> **Set task A**
Return these lines from the listing unchanged. Start with the line that contains "Where should I click to: Open the File", including that line, and stop after the final line of the listing.
-- begin Page text --
Gonzalo Peillat (born 12 August 1992) is an Argentine-German field hockey player who plays as a defender for German club Mannheimer HC and for the Germany national team. In 2015, Peillat was awarded the FIH 2014 Rising Star of the Year.

He ended his Argentina career with a total of 153 caps and 176 goals and he is also considered as one of the greatest Argentine field hockey players of all-time. He represented Argentina in field hockey from 2011 to 2018 before switching his allegiance to Germany as of 2022. His girlfriend Florencia Habif is also a field hockey player.

Club career
Peillat played for Club Ferrocarril Mitre in Argentina until the 2014 World Cup. After this tournament, he wanted to improve his play so he transferred to the Netherlands to play for HGC. During the 2014 Dutch winter break he played his first season in the Hockey India League for the Kalinga Lancers and in the 2015 Hockey India League played for the Uttar Pradesh Wizards. After he became topscorer in the 2015–16 Dutch hoofdklasse season with 33 goals, he transferred to German club Mannheimer HC. In the 2016 and 2017 German winterbreak he again played for the Uttar Pradesh Wizards in the 2016 and 2017 Hockey India League. In the 2018 winter break when there was no Hockey India League, he played in the Malaysia Hockey League for Terengganu Hockey Team. In April 2018 he renewed his contract for Mannheim for another three years until 2021. He also participated in the premier division hockey league in Bangladesh for Mohameddan Sporting Club.

International career

Argentina career 
He was part of Argentine squad which emerged as runners-up to New Zealand in the final of the 2012 Sultan Azlan Shah Cup. He was included in the Argentine field hockey squad for the 2012 Summer Olympics and he also made his Olympic debut during the 2012 London Olympics. He was the top goalscorer for Argentina during the men's field hockey competition during the 2012 Summer Olympics with a tally of four goals and Argentina bowed out of the competition with a tenth place finish. He was the top goalscorer during the 2012 Men's Pan-Am Junior Championship with 15 goals and Argentina eventually won the title by beating Canada in the final. He was a key member of the Argentina squad which won the 2013 Men's Pan American Cup and he scored a hat-trick in the final of the competition against Canada and he scored all four goals in the final for Argentina as they won the final 4-0. He was also the top goalscorer for Argentina at the 2013 Men's Hockey Junior World Cup with four goals. He was a member of the Argentine sqaud which won the 2013 Men's South American Hockey Championship.
-- end Page text --
-- begin Records supplied --
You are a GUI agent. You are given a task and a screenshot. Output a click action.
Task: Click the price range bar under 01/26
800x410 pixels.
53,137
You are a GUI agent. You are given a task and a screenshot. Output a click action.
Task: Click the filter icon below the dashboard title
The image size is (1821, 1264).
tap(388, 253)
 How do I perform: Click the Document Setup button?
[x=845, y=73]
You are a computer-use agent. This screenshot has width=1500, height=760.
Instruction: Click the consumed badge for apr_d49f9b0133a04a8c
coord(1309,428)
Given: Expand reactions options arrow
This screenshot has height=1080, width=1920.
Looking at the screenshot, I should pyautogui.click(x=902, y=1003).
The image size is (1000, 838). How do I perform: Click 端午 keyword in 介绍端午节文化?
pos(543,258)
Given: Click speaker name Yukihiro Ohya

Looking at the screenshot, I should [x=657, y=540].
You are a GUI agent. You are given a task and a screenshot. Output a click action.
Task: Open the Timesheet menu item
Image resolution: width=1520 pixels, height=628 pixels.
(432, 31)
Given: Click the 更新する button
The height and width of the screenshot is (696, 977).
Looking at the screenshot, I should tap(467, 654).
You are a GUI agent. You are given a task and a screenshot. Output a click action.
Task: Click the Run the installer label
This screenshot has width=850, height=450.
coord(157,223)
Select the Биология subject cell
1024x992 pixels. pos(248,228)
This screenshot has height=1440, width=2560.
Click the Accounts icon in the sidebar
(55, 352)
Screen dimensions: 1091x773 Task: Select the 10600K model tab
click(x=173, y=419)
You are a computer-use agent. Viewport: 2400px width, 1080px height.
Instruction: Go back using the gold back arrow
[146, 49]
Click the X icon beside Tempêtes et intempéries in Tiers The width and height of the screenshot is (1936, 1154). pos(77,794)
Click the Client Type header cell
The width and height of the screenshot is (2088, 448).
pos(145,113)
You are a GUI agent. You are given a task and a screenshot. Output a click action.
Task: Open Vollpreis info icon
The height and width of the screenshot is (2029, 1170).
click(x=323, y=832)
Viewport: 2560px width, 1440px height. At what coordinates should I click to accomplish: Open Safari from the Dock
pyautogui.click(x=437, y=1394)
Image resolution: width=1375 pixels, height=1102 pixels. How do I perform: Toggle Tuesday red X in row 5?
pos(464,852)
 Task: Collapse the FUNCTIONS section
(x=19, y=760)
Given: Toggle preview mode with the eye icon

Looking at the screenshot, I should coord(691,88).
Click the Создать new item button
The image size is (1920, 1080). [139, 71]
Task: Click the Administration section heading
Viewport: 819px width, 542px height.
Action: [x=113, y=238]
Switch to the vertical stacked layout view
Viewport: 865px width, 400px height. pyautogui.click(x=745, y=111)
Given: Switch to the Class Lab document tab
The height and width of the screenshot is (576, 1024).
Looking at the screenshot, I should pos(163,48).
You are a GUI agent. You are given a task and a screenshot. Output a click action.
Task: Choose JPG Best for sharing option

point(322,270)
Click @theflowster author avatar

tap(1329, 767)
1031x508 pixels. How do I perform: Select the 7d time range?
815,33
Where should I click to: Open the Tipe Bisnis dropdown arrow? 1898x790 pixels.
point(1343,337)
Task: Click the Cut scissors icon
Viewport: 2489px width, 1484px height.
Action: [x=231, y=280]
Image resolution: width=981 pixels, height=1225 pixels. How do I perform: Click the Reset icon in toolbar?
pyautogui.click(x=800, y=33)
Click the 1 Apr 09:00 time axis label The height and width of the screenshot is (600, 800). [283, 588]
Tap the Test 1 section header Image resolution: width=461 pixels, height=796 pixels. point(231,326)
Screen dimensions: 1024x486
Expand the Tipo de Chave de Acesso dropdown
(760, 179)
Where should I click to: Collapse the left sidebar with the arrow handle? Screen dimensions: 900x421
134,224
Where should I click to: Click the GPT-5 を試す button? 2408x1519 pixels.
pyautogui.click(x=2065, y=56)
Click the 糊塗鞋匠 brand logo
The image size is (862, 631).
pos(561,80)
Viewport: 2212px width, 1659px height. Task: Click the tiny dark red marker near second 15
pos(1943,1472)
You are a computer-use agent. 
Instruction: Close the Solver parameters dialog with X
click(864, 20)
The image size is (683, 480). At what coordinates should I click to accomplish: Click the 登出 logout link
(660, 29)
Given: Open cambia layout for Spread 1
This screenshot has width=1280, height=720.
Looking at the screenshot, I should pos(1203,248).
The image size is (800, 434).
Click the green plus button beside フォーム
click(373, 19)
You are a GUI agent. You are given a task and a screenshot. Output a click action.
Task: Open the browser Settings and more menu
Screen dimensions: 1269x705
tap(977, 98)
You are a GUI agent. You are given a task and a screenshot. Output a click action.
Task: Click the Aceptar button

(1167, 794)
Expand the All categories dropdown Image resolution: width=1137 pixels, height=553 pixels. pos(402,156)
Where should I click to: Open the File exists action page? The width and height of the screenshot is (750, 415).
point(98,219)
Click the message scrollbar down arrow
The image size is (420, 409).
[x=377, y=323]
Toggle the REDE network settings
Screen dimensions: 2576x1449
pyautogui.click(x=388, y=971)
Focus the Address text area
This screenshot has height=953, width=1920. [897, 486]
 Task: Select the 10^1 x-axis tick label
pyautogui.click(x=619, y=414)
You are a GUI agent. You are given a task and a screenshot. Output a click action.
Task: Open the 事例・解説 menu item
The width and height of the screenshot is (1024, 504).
-- end Records supplied --
> **Set task B**
Rewrite the paragraph of the Gonzalo Peillat text that begins "Peillat played for Club Ferrocarril Mitre" as a short bulleted list that keeps its main facts.

> **Right answer A**
Where should I click to: Open the File exists action page? The width and height of the screenshot is (750, 415).
point(98,219)
Click the message scrollbar down arrow
The image size is (420, 409).
[x=377, y=323]
Toggle the REDE network settings
Screen dimensions: 2576x1449
pyautogui.click(x=388, y=971)
Focus the Address text area
This screenshot has height=953, width=1920. [897, 486]
 Task: Select the 10^1 x-axis tick label
pyautogui.click(x=619, y=414)
You are a GUI agent. You are given a task and a screenshot. Output a click action.
Task: Open the 事例・解説 menu item
The width and height of the screenshot is (1024, 504).

> **Right answer B**
- Played for Club Ferrocarril Mitre in Argentina until the 2014 World Cup, then moved to HGC in the Netherlands to improve his play.
- In the Hockey India League, played for the Kalinga Lancers during the 2014 Dutch winter break and for the Uttar Pradesh Wizards in 2015, 2016 and 2017.
- Was top scorer of the 2015–16 Dutch hoofdklasse with 33 goals, then transferred to German club Mannheimer HC.
- In the 2018 winter break, when there was no Hockey India League, played for Terengganu Hockey Team in the Malaysia Hockey League.
- In April 2018, renewed his Mannheim contract for three more years, until 2021.
- Also played for Mohameddan Sporting Club in Bangladesh's premier division hockey league.